I certainly hope the NCBC Ontology WG doesn't end up wasting time plodding through these same arguments yet again.
I do think it would be very valuable for this WG to establish a standard operating procedure for handling issues related to use of biomedical knowledge resources. Even doing so for the limited scope of NCBC collaboration would likely be valuable and extend to the larger community. I know many are looking to NCBO for this sort of support.
To my mind, the 25 slides prepared by Suzi Lewis & Michael Ashburner (slides 11 - 37) in the following presentation summing up the hard won lessons of the GO Consortium do a better job at establishing such guidelines than anything else I've seen anywhere:
Principles for Building Biomedical Ontologies http://www.geneontology.org/teaching_resources/presentations/2005-10_ISMB_Ontology-Building_various.ppt
I'd specifically draw attention to the procedural flowchart on slide 19 as being an excellent foundation from which to build more specific guidelines, some of which can be culled from other portions of the presentation and further refined through follow-on discussions within this working group.
Comment by Zak
I consider myself a card carrying formal ontology builder from the hoary old 1980's so I would like to agree with the above. However, I see pragmatics that would suggest that for those domains where we do not have the richness of annotation of a MeSH, waiting for a 'proper' ontology to be built with that domain coverage may be the wrong strategy for the NCBC's Also, there are plenty of representational problems even using "modern" representation languages (see a classical review by Szolovits et al.) . As we discussed in our TCON, there are three categories of Terminologies and Ontologies that we wish to identify:
1. Those that we wish to endorse today for general NCBC use (the "States 8" )
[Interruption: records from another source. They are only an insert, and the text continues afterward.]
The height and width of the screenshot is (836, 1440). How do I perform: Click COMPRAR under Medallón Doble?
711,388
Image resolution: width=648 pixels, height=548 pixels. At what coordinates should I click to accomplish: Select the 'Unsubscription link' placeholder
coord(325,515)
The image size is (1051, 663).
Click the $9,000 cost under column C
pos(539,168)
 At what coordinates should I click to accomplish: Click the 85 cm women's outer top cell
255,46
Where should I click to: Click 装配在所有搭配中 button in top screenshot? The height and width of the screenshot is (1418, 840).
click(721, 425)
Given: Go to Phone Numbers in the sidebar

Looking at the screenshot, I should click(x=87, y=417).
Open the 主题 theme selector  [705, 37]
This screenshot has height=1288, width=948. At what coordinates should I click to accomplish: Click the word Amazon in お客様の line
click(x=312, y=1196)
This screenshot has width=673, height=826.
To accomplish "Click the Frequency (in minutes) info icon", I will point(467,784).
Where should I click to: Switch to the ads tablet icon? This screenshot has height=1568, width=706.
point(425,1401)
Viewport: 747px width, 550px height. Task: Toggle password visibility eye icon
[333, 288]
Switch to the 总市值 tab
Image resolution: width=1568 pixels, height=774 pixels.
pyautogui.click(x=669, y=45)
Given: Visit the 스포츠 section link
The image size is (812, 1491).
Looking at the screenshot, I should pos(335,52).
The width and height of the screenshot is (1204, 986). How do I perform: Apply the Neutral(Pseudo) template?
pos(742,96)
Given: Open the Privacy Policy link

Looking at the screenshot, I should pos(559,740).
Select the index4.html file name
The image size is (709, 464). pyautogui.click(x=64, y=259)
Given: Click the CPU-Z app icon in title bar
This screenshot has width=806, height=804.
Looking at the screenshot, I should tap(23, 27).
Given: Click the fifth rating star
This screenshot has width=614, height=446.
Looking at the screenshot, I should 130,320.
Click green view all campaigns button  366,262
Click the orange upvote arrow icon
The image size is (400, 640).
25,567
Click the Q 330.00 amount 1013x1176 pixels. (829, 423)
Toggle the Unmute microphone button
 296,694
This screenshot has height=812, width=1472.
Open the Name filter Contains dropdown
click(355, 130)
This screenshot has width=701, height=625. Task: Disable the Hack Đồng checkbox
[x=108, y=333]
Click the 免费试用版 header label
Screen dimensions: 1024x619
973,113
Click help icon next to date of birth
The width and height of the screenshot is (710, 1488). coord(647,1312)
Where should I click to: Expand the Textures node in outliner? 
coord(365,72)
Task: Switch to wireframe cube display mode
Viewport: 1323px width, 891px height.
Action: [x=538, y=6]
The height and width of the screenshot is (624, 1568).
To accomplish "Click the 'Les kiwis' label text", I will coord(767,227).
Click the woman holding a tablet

2. Those that we wish were better but will 'hold our nose' and use because they are what are available now.
3. Those that are in progress, being built by others that we should cheer on (e.g. GO) or that are needed and have no current advocates/builders.
MeSH could very well fall into the second category unless we have a good alternative for the concepts covered by MeSH in the very short term (i.e. for use by NCBC's today).